__What is required__. Copy out the rows below with "filename" swapped for "file name" everywhere it occurs. Keep every other part of them the same.

======== Material

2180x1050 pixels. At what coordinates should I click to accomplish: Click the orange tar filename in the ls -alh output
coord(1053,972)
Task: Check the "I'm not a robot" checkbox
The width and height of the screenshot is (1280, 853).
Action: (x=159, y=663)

================

__Response to this exercise__.
2180x1050 pixels. At what coordinates should I click to accomplish: Click the orange tar file name in the ls -alh output
coord(1053,972)
Task: Check the "I'm not a robot" checkbox
The width and height of the screenshot is (1280, 853).
Action: (x=159, y=663)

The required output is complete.